BRIEF:
Find the line with "Where should I" in the data below. Repeat it and every line after it exactly, but not the pictures.

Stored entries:
════════════════

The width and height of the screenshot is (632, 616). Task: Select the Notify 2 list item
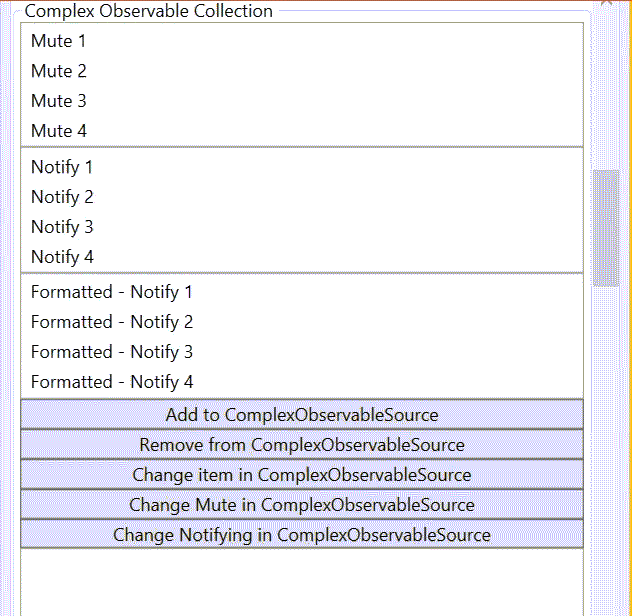coord(302,197)
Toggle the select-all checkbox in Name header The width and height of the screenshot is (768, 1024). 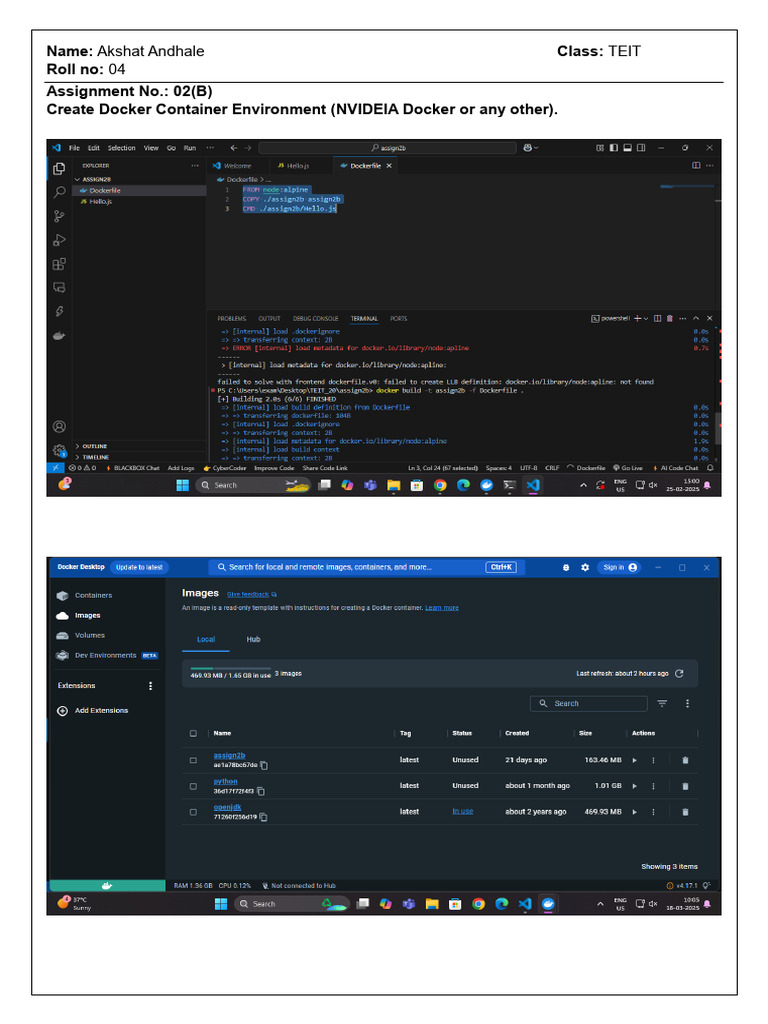coord(193,733)
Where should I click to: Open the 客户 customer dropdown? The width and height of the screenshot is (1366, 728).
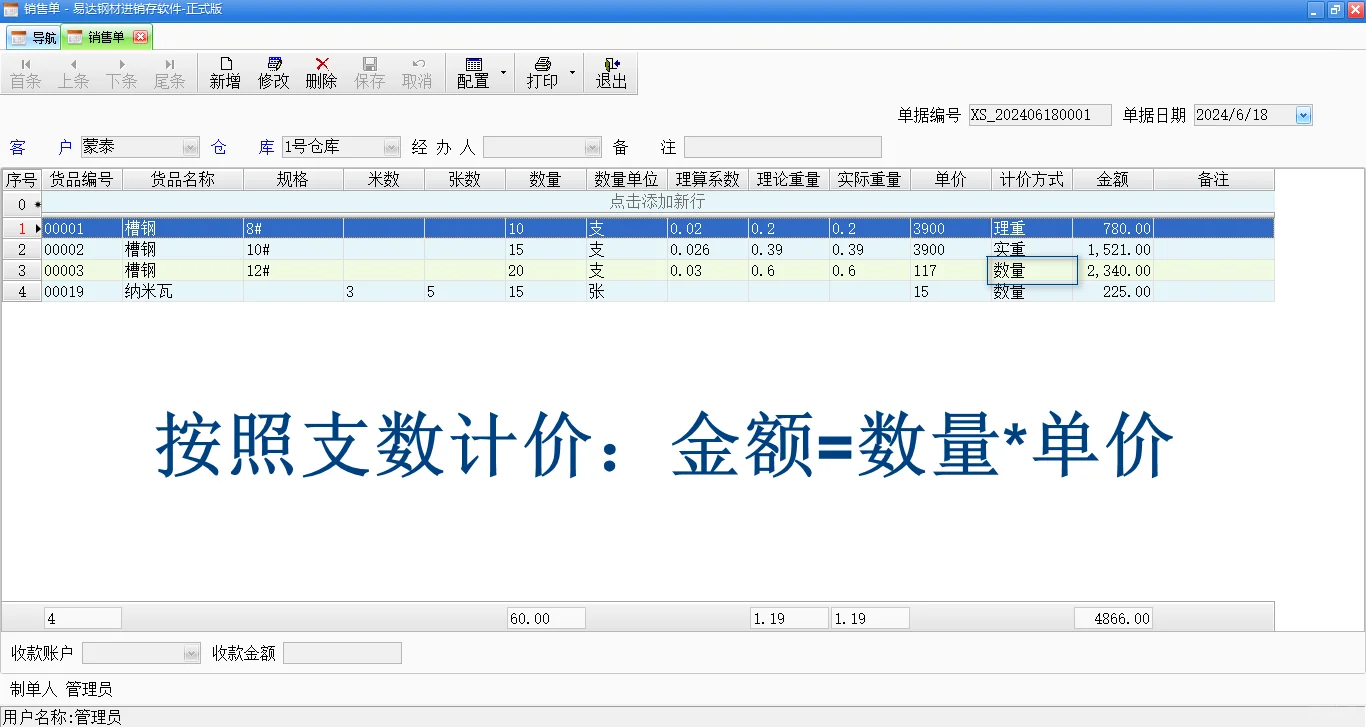point(189,146)
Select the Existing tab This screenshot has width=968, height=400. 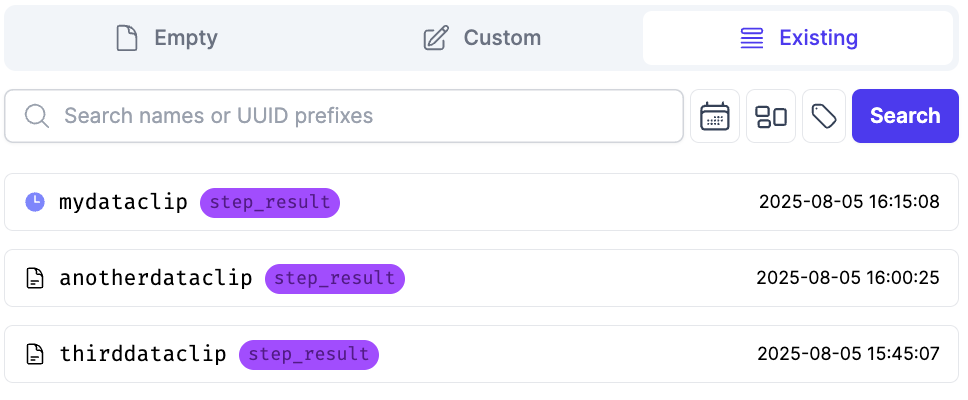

════════════════

SOLUTION TO THIS TASK:
Where should I click to: Open the 客户 customer dropdown? The width and height of the screenshot is (1366, 728).
point(189,146)
Select the Existing tab This screenshot has width=968, height=400. 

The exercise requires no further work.